出典
- - - - - - -

裏モノ日記

裏モノ採集は一見平凡で怠惰なる日常の積み重ねの成果である。

12日

日曜日

伊丹十三監督作品『二槽式』

 伊丹監督独特のこだわりで洗濯機を描いた映画なのであります。朝6時起床。今日は寝不足ナシ。ミクシィなどに書き込み、入浴して朝食、バナナとブドウ。K子は今日も自室のキッチンで、魚網でパンを焼き、ナシを剥き、立ったまま朝食。何かカッ コいい。

 10時までパソいじり。村木さんと土田さんに、今日のロフトのトークライブの大ざっぱな流れをメールしたり。エロスパムメール、最近多々で楽しく読ませていただいている。大石オブジョイトイ、小宮山涼子、橘翠子、橘比奈乃などという有名人からのメールは、ネットでその傑作ぶりを読んでいて、いいなあこういうのが来て、と思っているのだが、実際に来てみるとおお、きたきた、ついにきた、とワクワクして しまうのである。

 10時過ぎ家を出る。丸の内線に乗り、そのまま東京駅まで。先日扶桑社の打ち上げで植木不等式氏から“なかなかいい”と伺った、東京駅ギャラリーの真鍋博展に行くため。自動販売機で入場チケット買い、クラシックな階段を上がって展示場へ。第一から第四くらいまであるが、どの室も、常駐係員が上品そうなお婆さん。こういう 人中心に雇っているのだろうか。

 われわれの世代、ことにわれわれの世代のオトコノコは真鍋博のイラストで出来ているようなものだと思う。ミステリとSFという、もっとも先端にあった分野の本の装丁をほとんど一手に手がけ、かつ、英語を勉強しようと思えばカッパブックスの岩田一男の本のイラスト、教養を身につけようと思えば白水社文庫クセジュのカバーデザイン、絵本にエッセイにグッズに博覧会と、どこに行っても“モダンなもの”には真鍋博の絵がくっついていた。装丁家の作品展示会には何度も足を運んでいるが、これくらい、展示されている作品の所有率が高いデザイナーはまず、いるまい。しかも驚いたことには、没後の追慕をコンセプトにした展示会なのにもかかわらず、そこに並べられている作品がいまだ“モダン”のままなのである。これは、高度経済成長期に彼の描いた“バラ色の21世紀”が、ついに来ないままに、夢のままに終わってしまったからでもあるだろうが、実はその“モダン”の中に、最初から隠し味としての“ノスタルジア”が加わっていたせいもありはしないか。展示されていなかったのが残念だが、岩崎書店“エスエフ世界の名作”シリーズの『27世紀の発明王』(『ラルフ124C41+』)など、初めて読んだ小学生時代、すでにレトロだった未来図 に、真鍋博の絵が極めて見事にマッチしていたのである。

- - - - - - -

(記述された項目を探すためのデータ)
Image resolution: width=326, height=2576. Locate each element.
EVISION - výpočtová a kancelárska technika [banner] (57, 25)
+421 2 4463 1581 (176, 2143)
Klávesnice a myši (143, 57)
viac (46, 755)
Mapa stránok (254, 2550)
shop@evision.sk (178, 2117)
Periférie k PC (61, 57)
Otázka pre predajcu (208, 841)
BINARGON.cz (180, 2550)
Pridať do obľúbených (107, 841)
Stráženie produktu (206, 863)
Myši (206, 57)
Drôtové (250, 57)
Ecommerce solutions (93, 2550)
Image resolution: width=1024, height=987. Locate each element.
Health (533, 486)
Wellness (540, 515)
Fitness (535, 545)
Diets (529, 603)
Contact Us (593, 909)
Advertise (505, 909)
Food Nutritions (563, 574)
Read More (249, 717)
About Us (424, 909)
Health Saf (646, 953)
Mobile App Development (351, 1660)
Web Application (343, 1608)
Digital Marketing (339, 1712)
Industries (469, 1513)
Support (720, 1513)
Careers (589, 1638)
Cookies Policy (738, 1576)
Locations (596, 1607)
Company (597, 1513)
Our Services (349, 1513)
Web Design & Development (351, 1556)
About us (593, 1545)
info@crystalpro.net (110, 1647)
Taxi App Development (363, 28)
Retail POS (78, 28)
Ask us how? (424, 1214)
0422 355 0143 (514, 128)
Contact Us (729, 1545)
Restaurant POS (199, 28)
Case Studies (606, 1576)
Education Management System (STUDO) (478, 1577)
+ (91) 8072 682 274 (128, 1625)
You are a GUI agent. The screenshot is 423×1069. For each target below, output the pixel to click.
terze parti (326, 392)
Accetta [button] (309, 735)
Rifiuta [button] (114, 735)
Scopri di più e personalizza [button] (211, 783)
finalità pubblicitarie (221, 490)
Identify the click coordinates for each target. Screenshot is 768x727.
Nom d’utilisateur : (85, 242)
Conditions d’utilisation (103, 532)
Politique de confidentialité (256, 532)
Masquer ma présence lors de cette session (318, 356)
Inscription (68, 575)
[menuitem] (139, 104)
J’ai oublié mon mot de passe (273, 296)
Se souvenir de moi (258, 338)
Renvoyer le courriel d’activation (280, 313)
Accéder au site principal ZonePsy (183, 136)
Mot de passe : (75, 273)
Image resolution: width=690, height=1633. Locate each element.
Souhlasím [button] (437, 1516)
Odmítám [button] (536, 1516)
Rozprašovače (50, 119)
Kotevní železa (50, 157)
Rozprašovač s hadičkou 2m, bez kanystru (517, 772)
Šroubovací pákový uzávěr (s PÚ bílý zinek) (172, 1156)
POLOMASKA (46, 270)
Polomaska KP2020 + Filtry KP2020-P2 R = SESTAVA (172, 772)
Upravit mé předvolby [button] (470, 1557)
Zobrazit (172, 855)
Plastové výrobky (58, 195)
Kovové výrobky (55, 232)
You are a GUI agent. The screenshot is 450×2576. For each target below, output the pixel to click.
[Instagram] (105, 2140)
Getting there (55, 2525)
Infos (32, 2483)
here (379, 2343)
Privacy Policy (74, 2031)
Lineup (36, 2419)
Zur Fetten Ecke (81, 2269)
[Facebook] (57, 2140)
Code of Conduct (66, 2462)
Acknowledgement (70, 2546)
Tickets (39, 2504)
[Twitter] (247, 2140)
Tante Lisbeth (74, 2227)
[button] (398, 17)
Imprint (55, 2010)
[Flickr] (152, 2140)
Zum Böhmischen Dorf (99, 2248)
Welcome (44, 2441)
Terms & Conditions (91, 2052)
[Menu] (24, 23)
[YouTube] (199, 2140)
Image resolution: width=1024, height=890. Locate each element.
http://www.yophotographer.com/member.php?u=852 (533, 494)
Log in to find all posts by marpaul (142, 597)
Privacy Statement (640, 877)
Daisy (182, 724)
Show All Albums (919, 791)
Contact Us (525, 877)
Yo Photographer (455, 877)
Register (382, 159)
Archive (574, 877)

- - - - - - -

必須課題 1
日記の本文から、「伊丹監督独特のこだわりで洗濯」を含む語句で始まり「中心に雇っているのだろうか。」で終わる部分を、一字一句変えずに抜き出してください。
必須課題 2
日記の本文について、次の問いに答えてください。
(a) 朝食に食べたものは何か。
(b) 東京駅ギャラリーの真鍋博展が「なかなかいい」と聞いたのは誰からか。
(c) 展示されていなかったのが残念だと書かれている本は何か。

課題の解答 1
伊丹監督独特のこだわりで洗濯機を描いた映画なのであります。朝6時起床。今日は寝不足ナシ。ミクシィなどに書き込み、入浴して朝食、バナナとブドウ。K子は今日も自室のキッチンで、魚網でパンを焼き、ナシを剥き、立ったまま朝食。何かカッ コいい。

 10時までパソいじり。村木さんと土田さんに、今日のロフトのトークライブの大ざっぱな流れをメールしたり。エロスパムメール、最近多々で楽しく読ませていただいている。大石オブジョイトイ、小宮山涼子、橘翠子、橘比奈乃などという有名人からのメールは、ネットでその傑作ぶりを読んでいて、いいなあこういうのが来て、と思っているのだが、実際に来てみるとおお、きたきた、ついにきた、とワクワクして しまうのである。

 10時過ぎ家を出る。丸の内線に乗り、そのまま東京駅まで。先日扶桑社の打ち上げで植木不等式氏から“なかなかいい”と伺った、東京駅ギャラリーの真鍋博展に行くため。自動販売機で入場チケット買い、クラシックな階段を上がって展示場へ。第一から第四くらいまであるが、どの室も、常駐係員が上品そうなお婆さん。こういう 人中心に雇っているのだろうか。

課題の解答 2
(a) バナナとブドウ
(b) 植木不等式氏
(c) 岩崎書店"エスエフ世界の名作"シリーズの『27世紀の発明王』(『ラルフ124C41+』)